(Collected data entries)
--- START ---

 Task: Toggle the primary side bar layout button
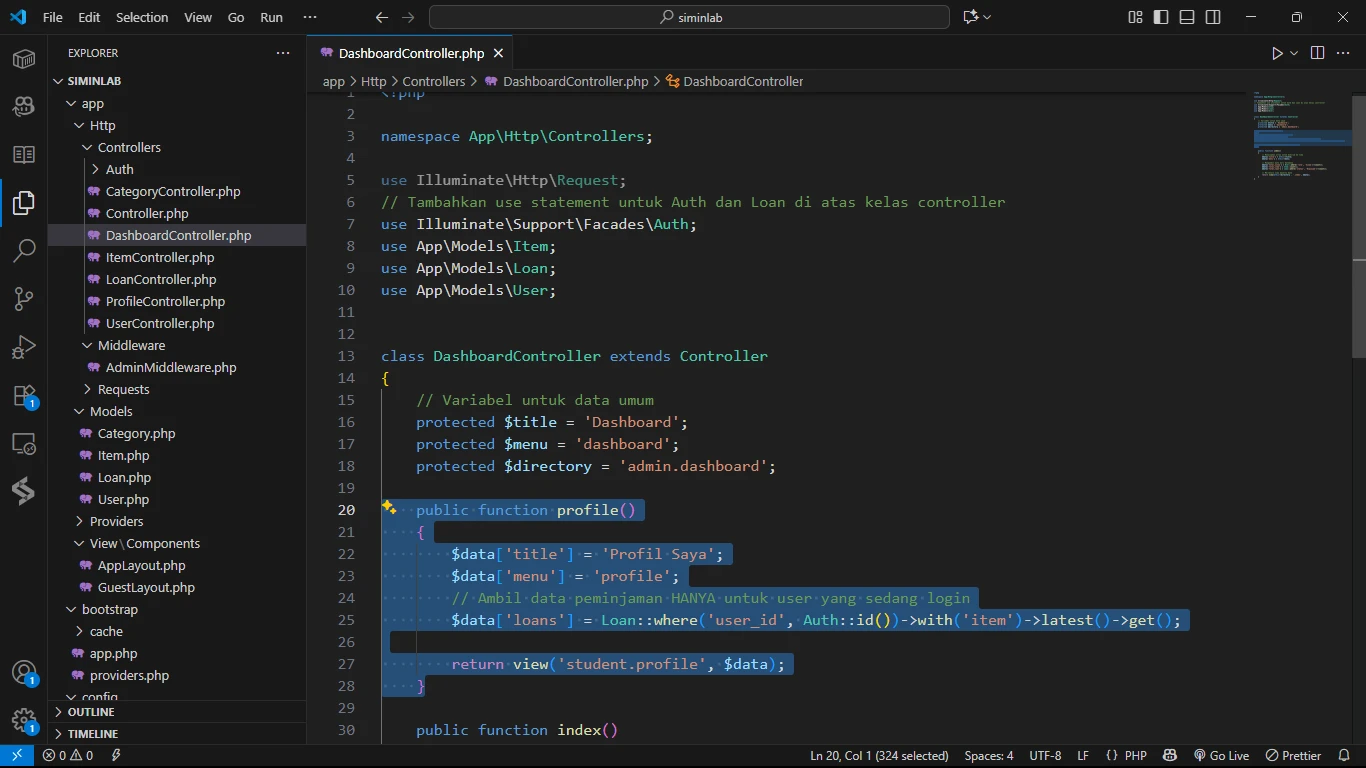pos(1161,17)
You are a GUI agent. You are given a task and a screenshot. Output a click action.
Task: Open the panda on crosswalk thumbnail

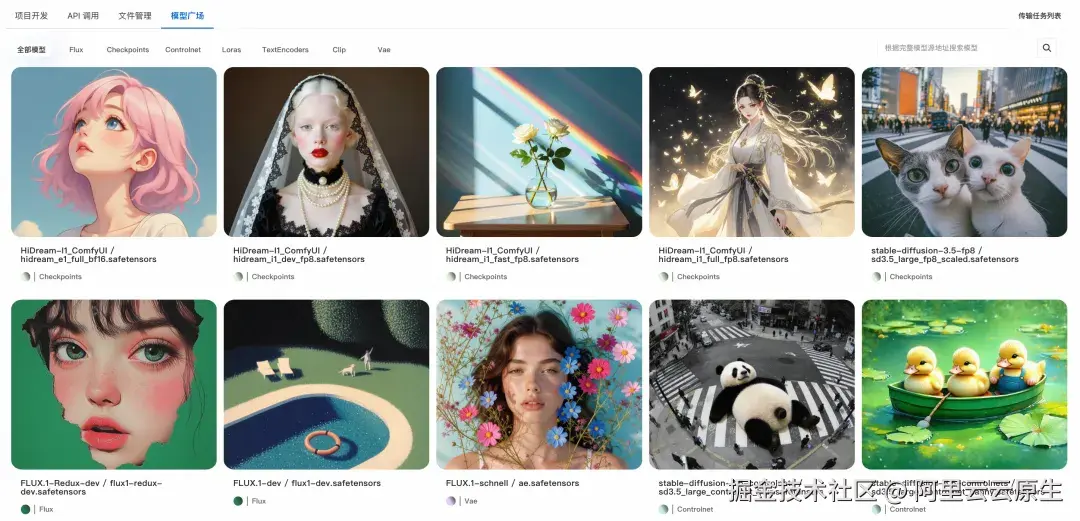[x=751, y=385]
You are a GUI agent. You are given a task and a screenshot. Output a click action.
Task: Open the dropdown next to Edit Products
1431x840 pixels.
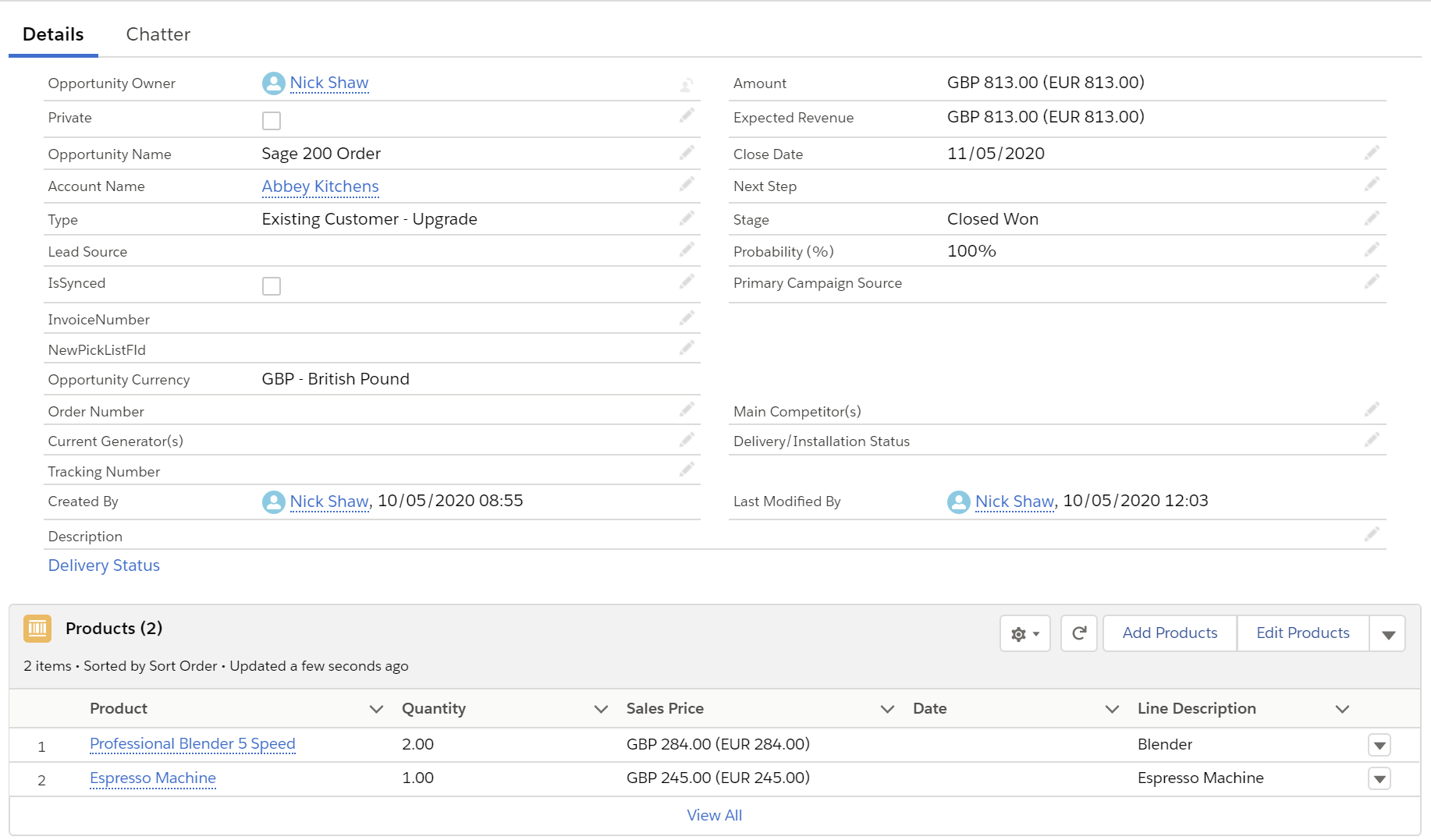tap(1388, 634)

--- END ---
--- START ---

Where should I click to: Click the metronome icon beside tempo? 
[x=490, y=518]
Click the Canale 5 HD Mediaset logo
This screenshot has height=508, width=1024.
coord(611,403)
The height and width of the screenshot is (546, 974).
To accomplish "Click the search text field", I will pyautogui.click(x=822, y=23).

--- END ---

= Work request =
An exact, complete copy of the lines above from the one with "Where should I" through the one with "The height and" is the whole answer.

= Solution below =
Where should I click to: Click the metronome icon beside tempo? 
[x=490, y=518]
Click the Canale 5 HD Mediaset logo
This screenshot has height=508, width=1024.
coord(611,403)
The height and width of the screenshot is (546, 974).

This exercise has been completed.